Net Income Formula

Denise Elizabeth P
Senior Financial Editor & Contributor
Last Updated: September 22, 2021
Date Published: September 22, 2021

Net income is a business’s earnings after considering all expenses.

It considers all income and expenses from all sources (operating activities, investing activities, and financing activities).

Net income not only shows the efficiency of a business’s operations, but it also shows how well a business is managing its investing and financing activities.

It captures the effect of one of the most common non-operating expenses: the cost of borrowing.

Net income is one of the most important figures in a business’s financial statements.

It basically summarizes the financial performance of a business in a given period.

It also includes the items that the gross profit and operating income don’t capture.

That is why it’s important to know how to compute your business’s net income.

Net Income Formula

The Net Income Formula

Computing for net income is actually fairly simple.

You only need to add up all income generated by your business, and then deduct all expenses incurred.

Put into formula form, it should look like:

Net Income = Income from all sources – Expenses from all sources

Simple right?

But it’s still a little vague, so let’s try breaking it down even further.

“Income from all sources” means a business’s earnings from all income-generating activities.

This includes the revenue you earn from your business’s operations and the income you receive from non-operating activities such as the gain from the sale of a long-term asset, the interest income from the money lent to another business, or the dividend received from the shares of another business.

So if we expound on this component of the formula, it would look like:

Income from all sources = Revenue + Non-operating Income

“Expenses from all sources” means all the expenses incurred by a business.

This includes the cost of the goods sold or services that are offered by a business, the operating expenses incurred such as rent, salaries and wages, utilities expense, etc., and the non-operating expenses such as the cost of borrowings (e.g. interest expense, financing costs), the losses due to fire, the loss from the sale of a long-term asset, etc., and the income tax required to be paid by the government.

Similar to what we did with “income from all sources”, we expound on this component and we get:

Expenses from all sources = Cost of Sales + Operating Expenses + 

Non-operating Expenses + Income Tax 

Put together, we get the formula:

Net Income = (Revenue + Non-operating Income) – (Cost of Sales + Operating Expenses + Non-operating Expenses + Income Tax)

That made things clearer right?
* * * * * * *
- _SET OF TASKS_
a) Duplicate the stretch of the net income article from "Simple right?" through "of another business.".
b) According to the net income article, net income considers income and expenses from which three kinds of activities?
c) Take the net income article further, picking up after its final line.

- _DATASET CONTENT_
* * * * * * *
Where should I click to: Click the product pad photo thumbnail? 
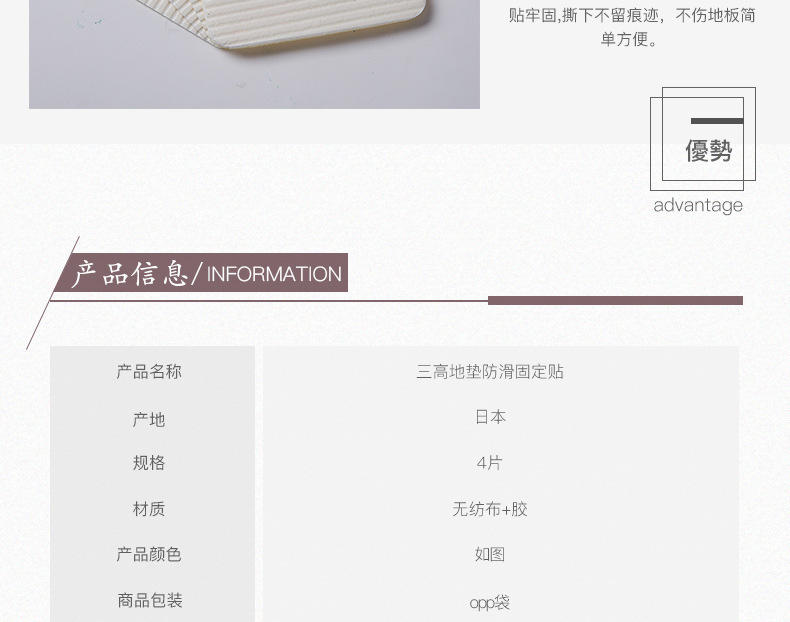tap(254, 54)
* * * * * * *
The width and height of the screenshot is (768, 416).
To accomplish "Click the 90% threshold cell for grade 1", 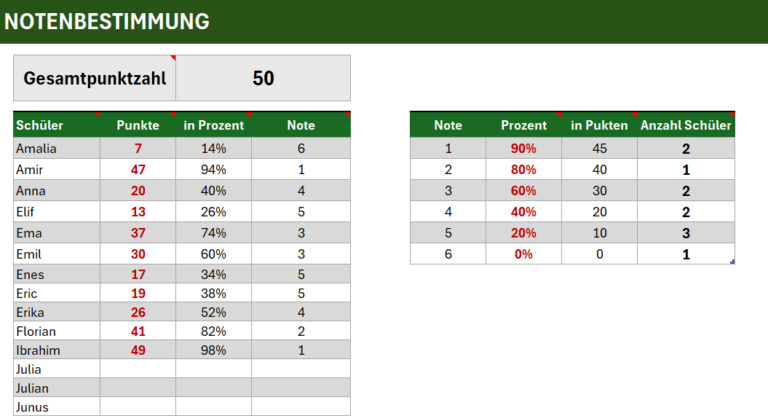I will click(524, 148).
* * * * * * *
- _RESPONSES FOR EACH TASK_
a)
Simple right?

But it’s still a little vague, so let’s try breaking it down even further.

“Income from all sources” means a business’s earnings from all income-generating activities.

This includes the revenue you earn from your business’s operations and the income you receive from non-operating activities such as the gain from the sale of a long-term asset, the interest income from the money lent to another business, or the dividend received from the shares of another business.

b) Operating activities, investing activities, and financing activities.

c)
What’s more, these are the line items that you can usually find in a business’s income statement.

Let’s try using it on the following income statement and compute the net income:

Here we have a net revenue of $77,867,000,000, cost of sales of $34,255,000,000, operating expenses of $19,934,000,000, non-operating income of $1,904,000,000 in the form of net gains on equity investemts, non-operating expenses of $504,000,000 (interest and others), and provision for taxes (income taxes) of $4,179,000,000.

Let’s compute for net income using our formula:

Net Income = (Revenue + Non-operating Income) – (Cost of Sales + Operating Expenses + Non-operating Expenses + Income Tax)

Net Income = ($77,867,000,000 + $1,904,000,000) – ($34,255,000,000 + $19,934,000,000+ $504,000,000 + $4,179,000,000)

Net Income = $79,771,000,000 – $58,872,000,000

Net Income = $20,899,000,000

And so we arrive at a net income of $20,899,000,000.

If we were to compute for it using Microsoft Excel, it should look like:

And we still arrive at a net income of $20,899,000,000

Let’s check if we got it right:

And it seems like we got it right.

This is actually an excerpt of Intel Corporation’s income statement which can be accessed here (page 76).

Net Income and Financial Ratios

Since net income is a quantitative representation of a business’s overall financial performance, it can also be used for certain financial ratios.

It can be used for the following financial ratios:

Net Profit Margin

The net profit margin (also known as profit margin or net margin) is a financial ratio that measures how much net income a business is earning from its revenue.

It is often presented as a percentage and represents how much net income a business actually earns from its sales of goods or services.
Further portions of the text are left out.